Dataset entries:
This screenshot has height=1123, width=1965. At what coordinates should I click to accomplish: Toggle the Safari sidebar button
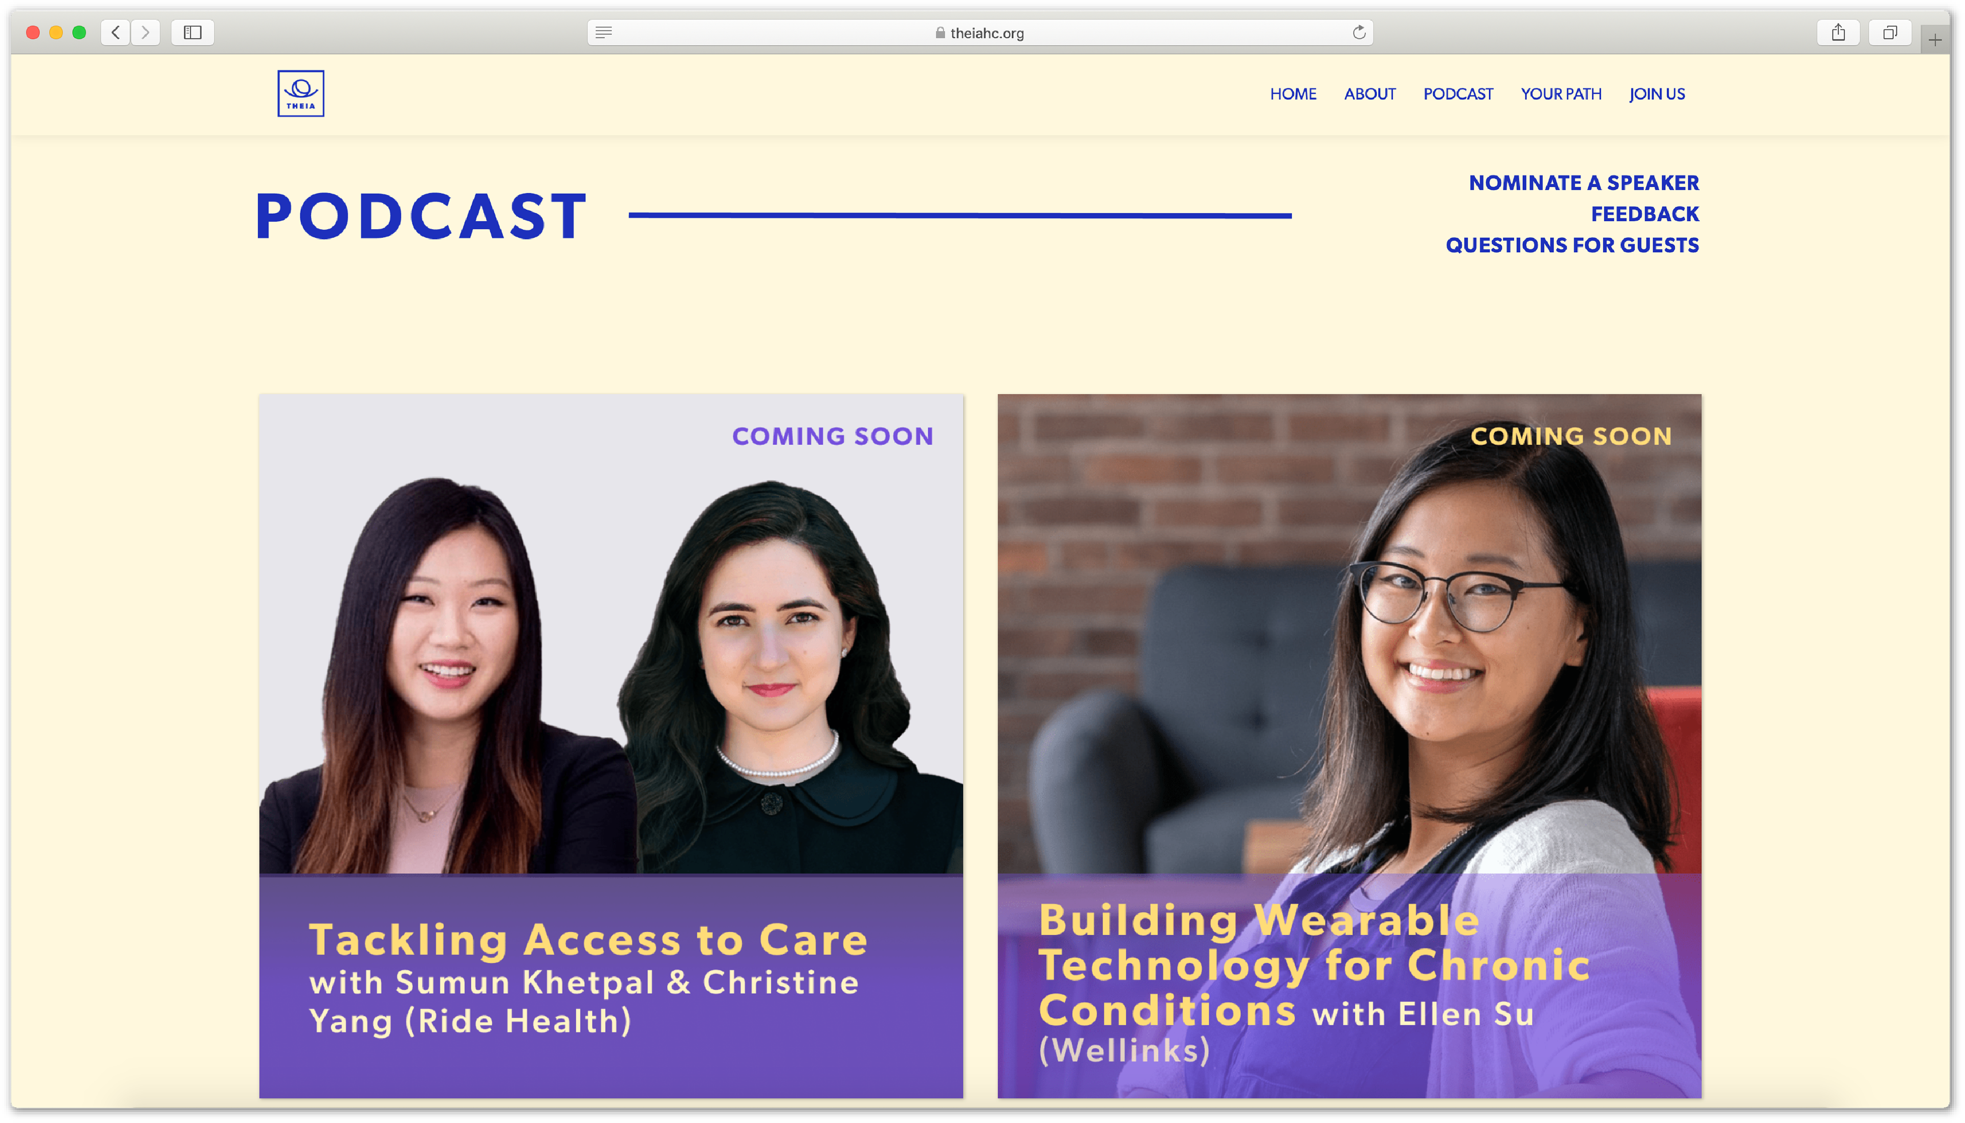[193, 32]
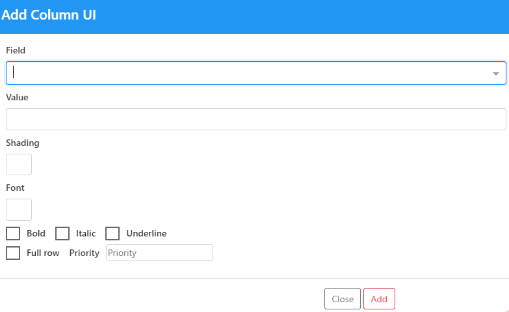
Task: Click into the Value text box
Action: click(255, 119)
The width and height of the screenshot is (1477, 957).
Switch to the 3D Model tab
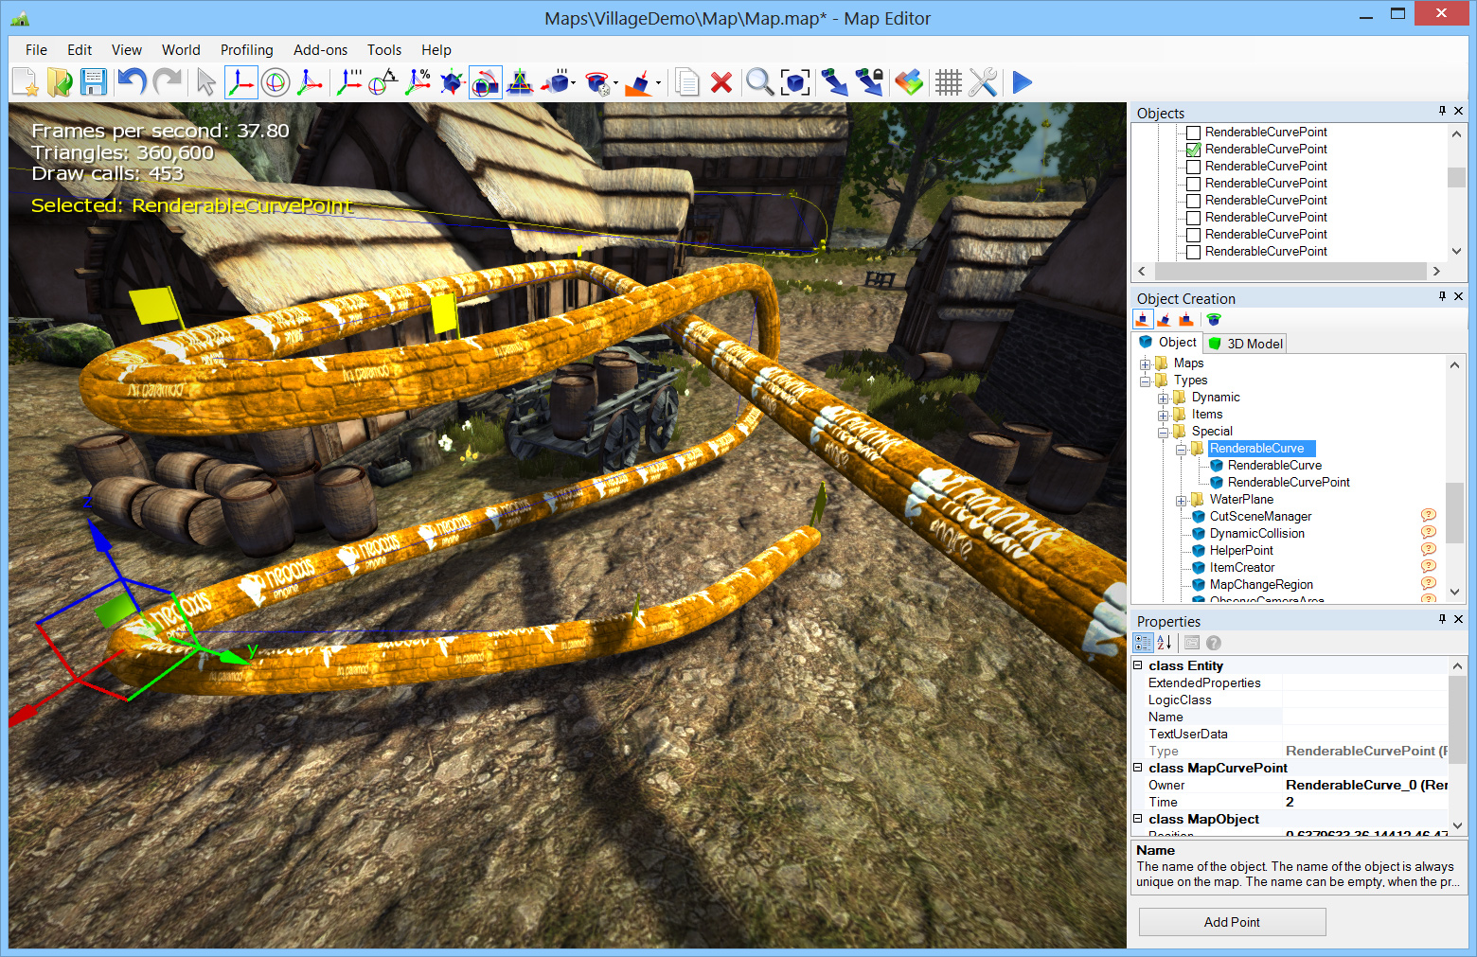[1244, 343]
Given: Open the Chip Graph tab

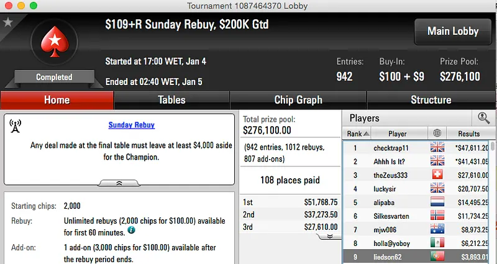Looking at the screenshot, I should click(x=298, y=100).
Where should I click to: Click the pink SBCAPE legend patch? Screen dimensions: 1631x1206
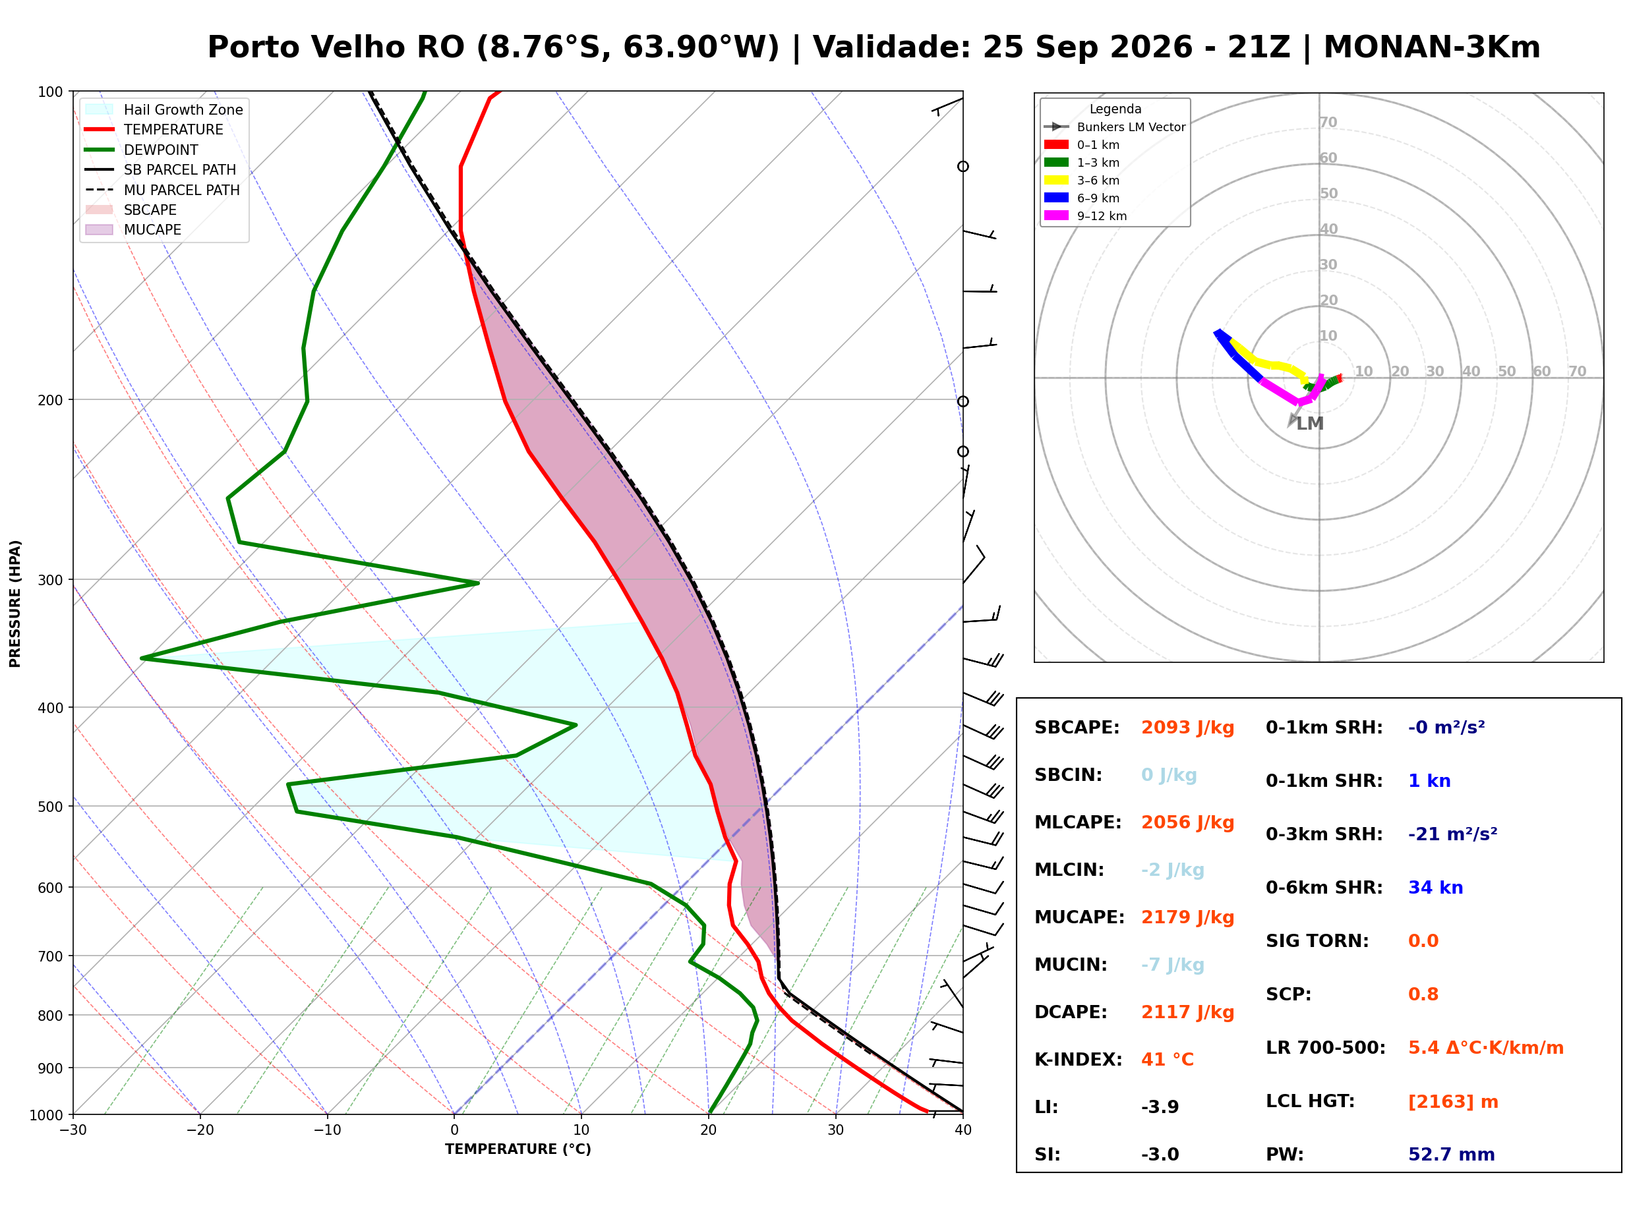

**Exercise directions:** Please return the lines above exactly, with the pictures omitted.

**Result of this exercise:**
This screenshot has height=1123, width=1965. At what coordinates should I click to accomplish: Toggle the Safari sidebar button
[193, 32]
Task: Click into the Value text box
Action: click(255, 119)
The width and height of the screenshot is (1477, 957).
Switch to the 3D Model tab
[1244, 343]
Given: Open the Chip Graph tab

Looking at the screenshot, I should click(x=298, y=100).
Where should I click to: Click the pink SBCAPE legend patch? Screen dimensions: 1631x1206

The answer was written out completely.